Space-saving solutions

Laundry equipment manufacturers are also becoming more sensitive to facilities' space and design constraints by offering larger capacity machines in a space-saving footprint, as well as models that allow for greater installation flexibility.

Most skilled nursing facilities will require at least two to three washers and dryers with 40- to 50-pound load capacity, according to Randy Karn, Whirlpool Commercial Laundry's national sales manager. Unlike traditional bolt-down models that must be mounted into ten to twelve inches of concrete, new “soft-mount” models can be bolted down into a mere four inches of concrete, which means they aren't limited just to ground-floor installation.
The advent of small barrier washers is another benefit for infection control-focused, yet space-constrained, facilities.

“Keeping linen clean requires discipline and consistent practices often impossible in laundry rooms designed years ago,” Goldman of Wascomat says.

Whereas other barrier washers in production today are true side loaders with an opening on either side of the cylinder and the secondary opening on the other side, Goldman noted that the new Wascomat models are front loaders with the primary door cut to the depth of the washer and the unloading (clean side) opening at a right angle.

To further aid installation, high-efficiency front-loading washers—which can cut overall water consumption by 60% or more and hot water usage by two-thirds versus standard top-loaders ­—can be installed via the same hook-ups as the old top loaders.

Upkeep essentials

Whether a facility has recently purchased new laundry equipment or is looking to extend the life of its existing machines, the surest way to maximize the investment is through proactive preventive maintenance. This should be an ongoing effort, with facilities scheduling more comprehensive maintenance service at least several times a year.

“Many laundry equipment dealers will offer this service periodically for free, just to introduce their company to the manager of the facility,” Goldman said.

Although it's important to maintain equipment throughout its life cycle, Karn explains that practicing due diligence over the course of the first five years of ownership is particularly important.

“If you're doing preventive maintenance over that time, you're going to be in good shape,” he says, adding that Whirpool has witnessed four- and five-year equipment that looks decades old.

Likewise, they've seen older equipment that looks and operates like newer models.

Levindale's maintenance staff visits the laundry facility daily to check lint filters for safety. Laundry personnel maintain their own filter log, ensuring that they've been checked three times daily. The facility also has a preventive maintenance contract with Ecolab, which conducts more in-depth monthly service checks.

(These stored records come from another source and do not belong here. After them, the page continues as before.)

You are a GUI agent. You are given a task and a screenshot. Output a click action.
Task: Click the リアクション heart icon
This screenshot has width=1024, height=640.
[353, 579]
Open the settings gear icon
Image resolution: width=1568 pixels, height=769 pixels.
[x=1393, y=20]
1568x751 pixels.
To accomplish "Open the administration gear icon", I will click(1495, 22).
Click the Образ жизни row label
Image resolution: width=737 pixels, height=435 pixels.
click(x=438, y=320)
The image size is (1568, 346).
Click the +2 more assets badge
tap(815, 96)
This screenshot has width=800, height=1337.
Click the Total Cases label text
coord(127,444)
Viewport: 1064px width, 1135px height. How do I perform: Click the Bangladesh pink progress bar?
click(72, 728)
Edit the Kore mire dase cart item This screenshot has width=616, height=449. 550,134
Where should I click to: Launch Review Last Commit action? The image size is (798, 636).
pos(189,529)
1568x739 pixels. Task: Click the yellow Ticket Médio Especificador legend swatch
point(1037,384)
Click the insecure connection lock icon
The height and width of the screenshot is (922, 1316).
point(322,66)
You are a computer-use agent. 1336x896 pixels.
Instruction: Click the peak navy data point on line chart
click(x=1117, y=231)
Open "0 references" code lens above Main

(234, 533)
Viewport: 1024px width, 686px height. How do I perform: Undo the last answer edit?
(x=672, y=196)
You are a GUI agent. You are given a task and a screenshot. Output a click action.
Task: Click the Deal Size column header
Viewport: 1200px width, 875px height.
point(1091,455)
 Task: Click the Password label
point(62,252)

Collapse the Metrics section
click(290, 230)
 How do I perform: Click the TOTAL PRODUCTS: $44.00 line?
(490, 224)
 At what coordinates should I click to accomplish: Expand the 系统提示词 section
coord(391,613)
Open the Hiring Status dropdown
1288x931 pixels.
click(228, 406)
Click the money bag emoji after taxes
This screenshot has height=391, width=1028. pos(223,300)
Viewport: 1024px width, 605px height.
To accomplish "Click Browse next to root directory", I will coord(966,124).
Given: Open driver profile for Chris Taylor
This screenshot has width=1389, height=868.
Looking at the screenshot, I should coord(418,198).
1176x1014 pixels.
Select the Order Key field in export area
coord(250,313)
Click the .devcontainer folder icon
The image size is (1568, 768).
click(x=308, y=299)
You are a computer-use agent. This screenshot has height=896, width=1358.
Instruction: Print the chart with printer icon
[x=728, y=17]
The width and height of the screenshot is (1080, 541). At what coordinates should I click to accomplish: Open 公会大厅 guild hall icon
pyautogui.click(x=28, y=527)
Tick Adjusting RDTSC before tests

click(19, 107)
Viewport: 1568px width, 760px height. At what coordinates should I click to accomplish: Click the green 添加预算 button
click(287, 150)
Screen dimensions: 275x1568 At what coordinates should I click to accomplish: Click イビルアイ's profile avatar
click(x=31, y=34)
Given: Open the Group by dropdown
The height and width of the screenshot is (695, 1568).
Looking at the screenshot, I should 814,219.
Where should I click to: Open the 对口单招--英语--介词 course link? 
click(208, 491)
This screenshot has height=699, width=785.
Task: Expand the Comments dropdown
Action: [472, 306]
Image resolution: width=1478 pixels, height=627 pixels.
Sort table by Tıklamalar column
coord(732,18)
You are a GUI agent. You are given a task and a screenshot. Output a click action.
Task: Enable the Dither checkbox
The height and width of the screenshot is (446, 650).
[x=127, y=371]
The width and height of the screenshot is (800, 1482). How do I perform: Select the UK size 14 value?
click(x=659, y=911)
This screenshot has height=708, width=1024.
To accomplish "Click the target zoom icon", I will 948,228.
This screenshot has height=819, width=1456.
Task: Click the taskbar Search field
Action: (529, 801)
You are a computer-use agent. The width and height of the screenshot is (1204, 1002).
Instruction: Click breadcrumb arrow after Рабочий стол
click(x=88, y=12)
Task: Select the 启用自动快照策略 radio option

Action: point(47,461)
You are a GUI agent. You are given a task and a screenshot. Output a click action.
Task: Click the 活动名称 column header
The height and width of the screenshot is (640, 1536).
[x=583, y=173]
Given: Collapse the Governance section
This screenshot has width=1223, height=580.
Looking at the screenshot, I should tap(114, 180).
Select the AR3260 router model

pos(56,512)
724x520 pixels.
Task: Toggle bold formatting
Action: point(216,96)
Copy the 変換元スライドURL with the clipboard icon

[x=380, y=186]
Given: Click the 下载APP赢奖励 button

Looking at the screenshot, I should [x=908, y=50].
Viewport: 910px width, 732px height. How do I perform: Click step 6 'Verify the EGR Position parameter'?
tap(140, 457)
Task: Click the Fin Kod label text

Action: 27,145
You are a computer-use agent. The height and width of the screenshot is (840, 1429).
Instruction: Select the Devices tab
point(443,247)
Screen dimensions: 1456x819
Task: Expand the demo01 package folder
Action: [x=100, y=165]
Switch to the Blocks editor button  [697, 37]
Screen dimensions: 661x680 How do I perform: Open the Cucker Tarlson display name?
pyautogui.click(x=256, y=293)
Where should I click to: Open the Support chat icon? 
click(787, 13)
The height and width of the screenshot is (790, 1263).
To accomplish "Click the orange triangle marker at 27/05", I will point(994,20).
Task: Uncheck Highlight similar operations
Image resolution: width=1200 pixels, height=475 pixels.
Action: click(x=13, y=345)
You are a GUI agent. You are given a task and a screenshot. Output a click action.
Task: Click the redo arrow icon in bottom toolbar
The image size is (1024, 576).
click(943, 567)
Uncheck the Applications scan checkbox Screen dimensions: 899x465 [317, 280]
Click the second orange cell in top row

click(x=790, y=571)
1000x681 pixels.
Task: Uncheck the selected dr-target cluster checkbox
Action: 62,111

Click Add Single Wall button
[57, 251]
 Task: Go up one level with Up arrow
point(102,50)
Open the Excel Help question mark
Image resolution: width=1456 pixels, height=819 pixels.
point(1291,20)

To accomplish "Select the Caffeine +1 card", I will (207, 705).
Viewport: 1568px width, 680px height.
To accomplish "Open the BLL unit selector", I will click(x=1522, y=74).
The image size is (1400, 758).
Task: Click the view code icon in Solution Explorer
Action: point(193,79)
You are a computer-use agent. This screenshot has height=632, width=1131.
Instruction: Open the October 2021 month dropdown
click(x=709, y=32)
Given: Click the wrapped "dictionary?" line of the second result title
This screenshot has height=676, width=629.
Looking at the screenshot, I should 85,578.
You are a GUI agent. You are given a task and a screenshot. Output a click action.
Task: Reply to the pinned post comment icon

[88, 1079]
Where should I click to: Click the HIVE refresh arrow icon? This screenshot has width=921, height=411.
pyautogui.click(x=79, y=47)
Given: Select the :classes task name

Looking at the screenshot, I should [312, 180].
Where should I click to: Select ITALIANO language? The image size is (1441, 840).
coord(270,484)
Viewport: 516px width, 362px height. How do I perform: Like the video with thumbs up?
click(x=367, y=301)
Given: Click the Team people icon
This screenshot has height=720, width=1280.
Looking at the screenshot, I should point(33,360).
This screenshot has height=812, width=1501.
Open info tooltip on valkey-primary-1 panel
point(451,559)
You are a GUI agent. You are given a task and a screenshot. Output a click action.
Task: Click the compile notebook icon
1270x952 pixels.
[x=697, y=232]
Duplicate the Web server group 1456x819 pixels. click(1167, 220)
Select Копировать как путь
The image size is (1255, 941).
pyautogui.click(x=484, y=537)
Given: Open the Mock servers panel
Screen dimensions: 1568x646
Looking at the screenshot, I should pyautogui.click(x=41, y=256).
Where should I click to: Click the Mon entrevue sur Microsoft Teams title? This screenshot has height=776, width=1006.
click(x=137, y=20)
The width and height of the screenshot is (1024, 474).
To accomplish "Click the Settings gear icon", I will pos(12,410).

Wascomat's Goldman stresses that rubber and material components found in drain valves, lint filters, water inlet valves, door gaskets, pinch tubes from peristaltic pumps, and drive belts often are overlooked, assuring they are typically inexpensive to replace and can greatly impact utility consumption. Bearings also are commonly overlooked, adds Shady.

“Bearings should be lubricated every 200 hours. Many facilities aren't doing this and it's a costly mistake,” he warns.

Aside from diligent equipment maintenance and proactive problem solving, Barkley-Williams credits the success of Levindale's laundry operation to a facility-wide appreciation of the function, and even more importantly, of the five staff members in charge of it. Joining forces with frontline staff to identify evolving needs and opportunities for improvement has gone a long way toward setting and achieving more accurate par levels and improving resident and staff satisfaction.

Improved morale also has kept the laundry operation staffed with satisfied “career” employees, she says. While many long-term care laundries are plagued by high turnover rates, Levindale's laundry staff boasts a combined 60 years of service. Two dedicated laundry folders, for example, have been in their roles for at least 25 years each.

“By working together, [caregivers'] needs are better met and our laundry staff can feel confident that their efforts aren't being wasted,” Barkley-Williams says. “Our laundry staff takes pride in what they do, and it shows.”